### SELECTED PASSAGE
>> START
Yang di-Pertuan Muda of Riau
- Reign: 1722 – 7 August 1728
- Predecessor: Newly Created
- Successor: Daeng Chelak
- Born: Luwu, Sulawesi
- Died: 7 August 1728
- Buried: 1728 Sungai Baru, Riau
- Father: Daeng Rilaka
- Mother: Opu Tenribong
- Occupation: nobleman, warrior

= Daeng Marewah =

First Yang di-Pertuan Muda of Riau

Almarhum Yamtuan Muda Riau I Sultan Alauddin Riayat Shah ibni Almarhum La Tenri Borong Opu Daeng Rilakka, Yamtuan Muda Riau I Opu Daeng Marewah was the first Yang di-Pertuan Muda of Riau who held the position from 1722 to 7 August 1728.

Daeng Marewah was the third among five Bugis sons of Daeng Rilaka and Opu Tenribong from Luwu, Sulawesi; his four other brothers being Daeng Parani, Daeng Menambun, Daeng Chelak and Daeng Kemasi.
>> END
### RECORD EXTRACTS
>> START
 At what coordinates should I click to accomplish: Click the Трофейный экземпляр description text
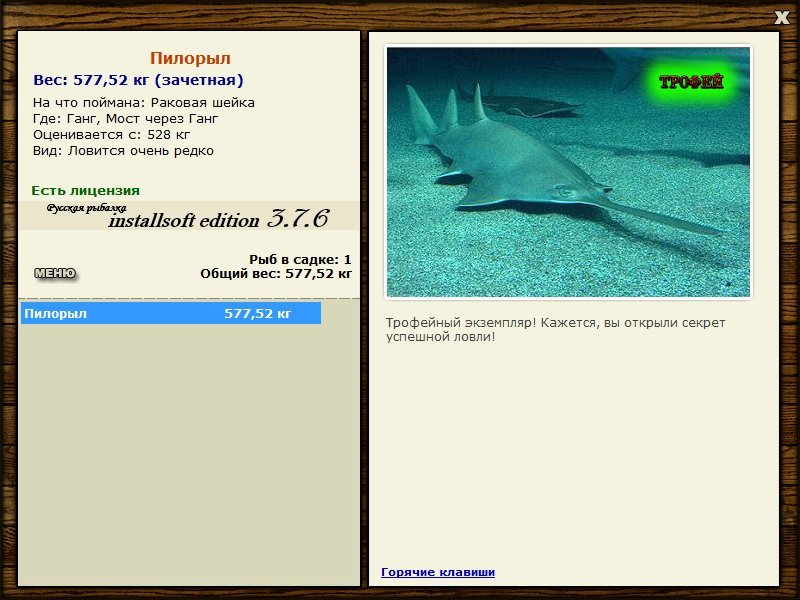coord(555,330)
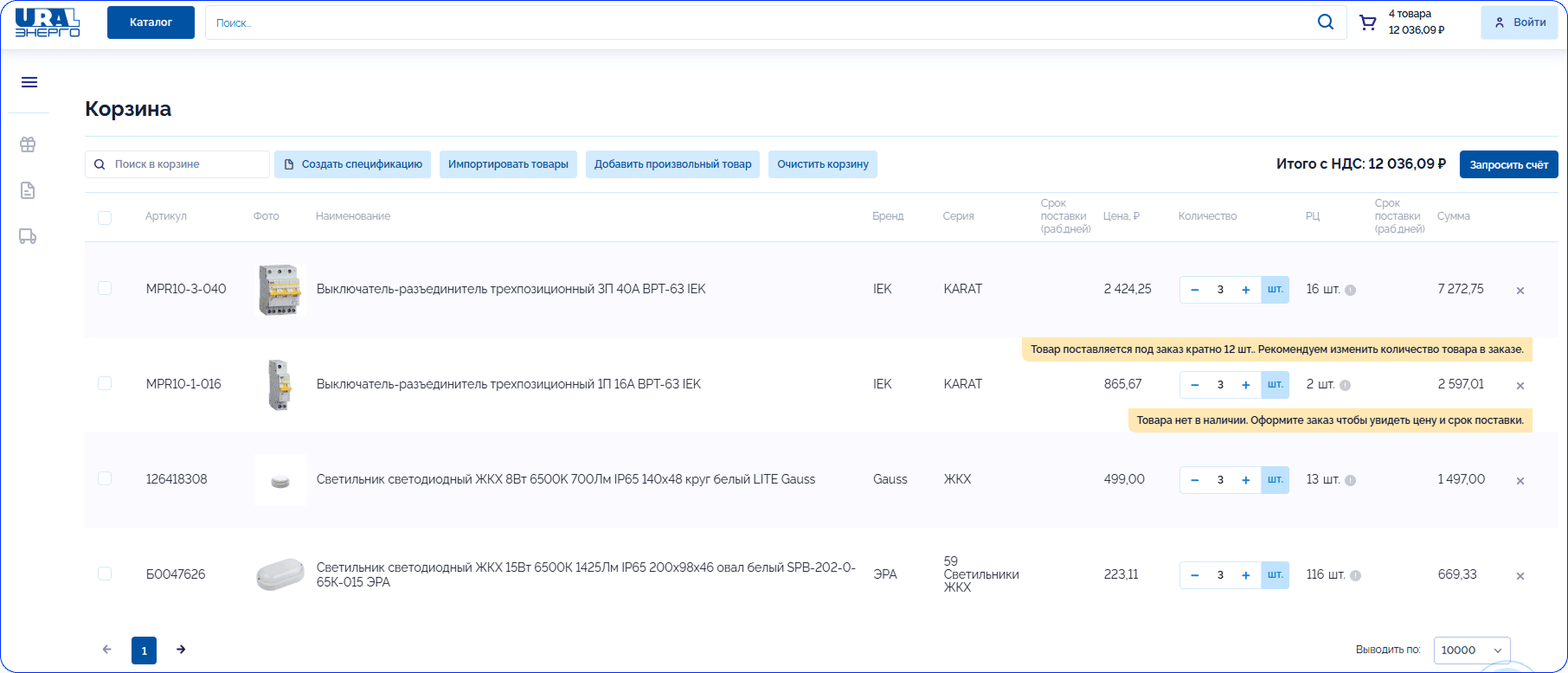Viewport: 1568px width, 673px height.
Task: Open unit selector 'шт.' for ЭРА lamp
Action: tap(1275, 575)
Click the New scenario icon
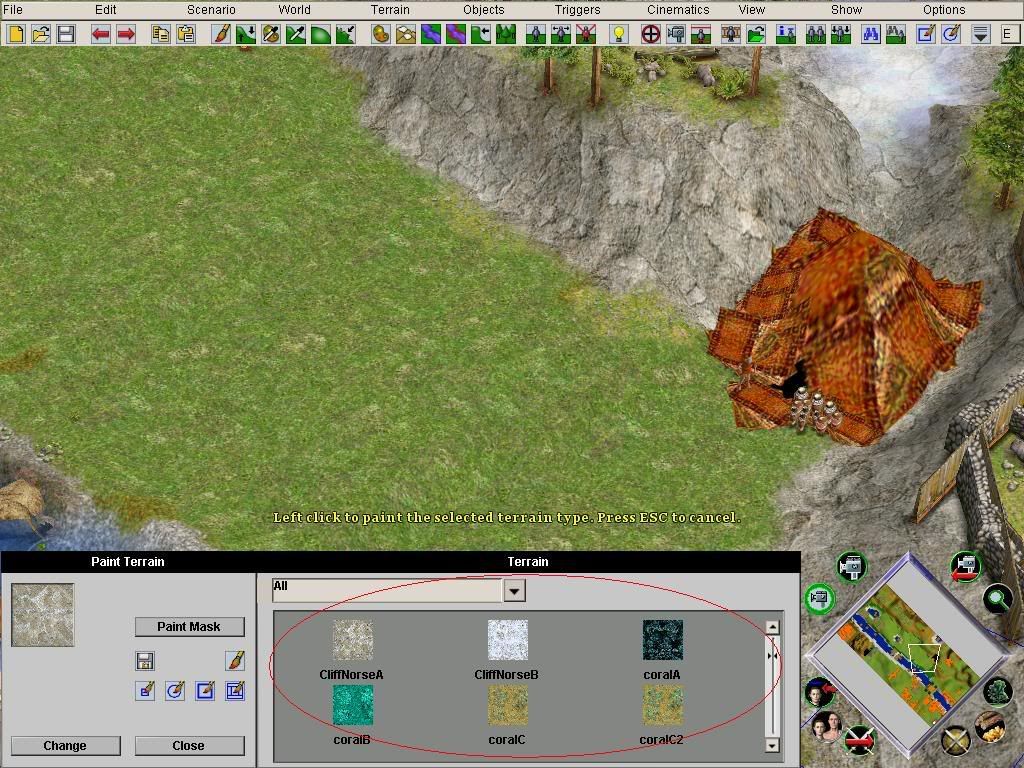This screenshot has height=768, width=1024. (x=16, y=34)
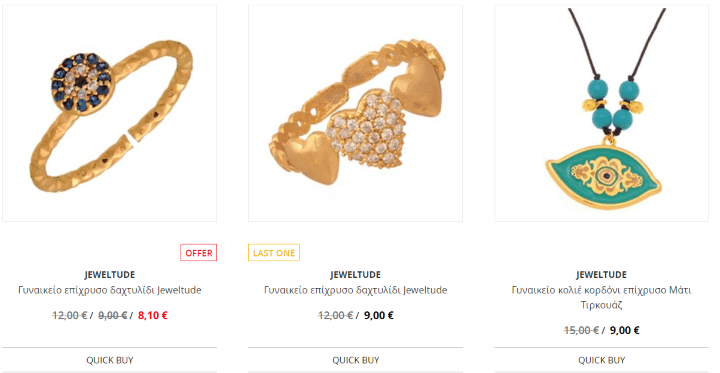The height and width of the screenshot is (373, 720).
Task: Open the Μάτι Τιρκουάζ necklace title link
Action: point(602,297)
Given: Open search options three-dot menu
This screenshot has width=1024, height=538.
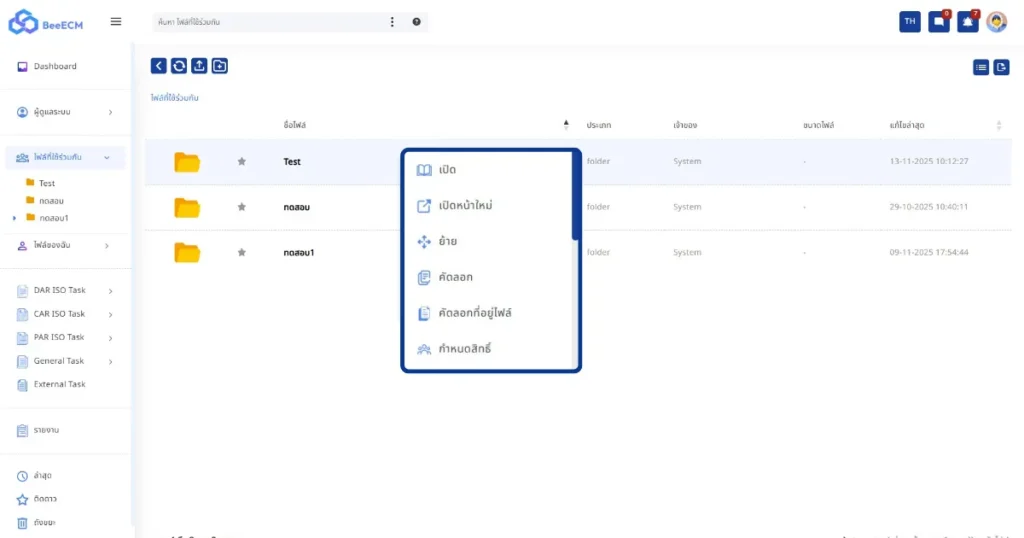Looking at the screenshot, I should pos(392,22).
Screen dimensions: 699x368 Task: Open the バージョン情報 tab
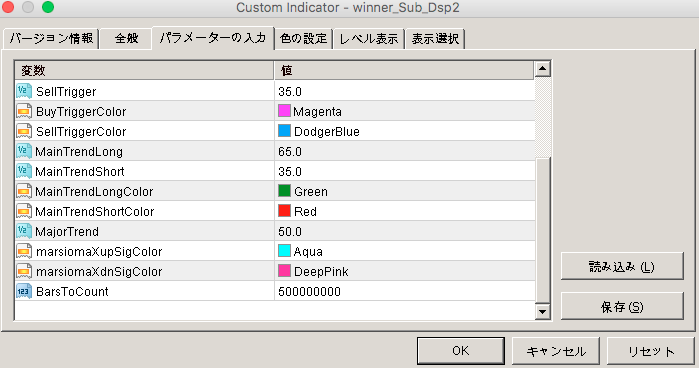tap(51, 39)
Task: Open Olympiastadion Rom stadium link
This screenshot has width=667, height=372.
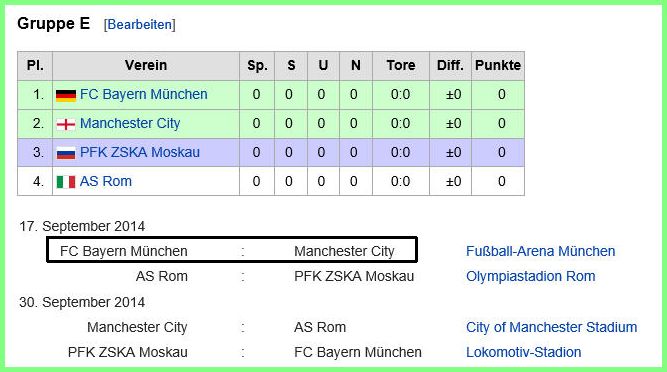Action: (x=530, y=276)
>> END
### ACTIONS TO TAKE
A. Using the Daeng Marewah text, explain in one to three sentences why no earlier holder is given as his predecessor.
B. Swap "third" for "second" and write out the Daeng Marewah text from "Daeng Marewah was the third" up to and including "and Daeng Kemasi.".
The entries were drawn from a different source than the text.

### TASK RESPONSES
A. The position was newly created, and Daeng Marewah was its first holder, the first Yang di-Pertuan Muda of Riau. He held it from 1722 to 7 August 1728.

B.
Daeng Marewah was the second among five Bugis sons of Daeng Rilaka and Opu Tenribong from Luwu, Sulawesi; his four other brothers being Daeng Parani, Daeng Menambun, Daeng Chelak and Daeng Kemasi.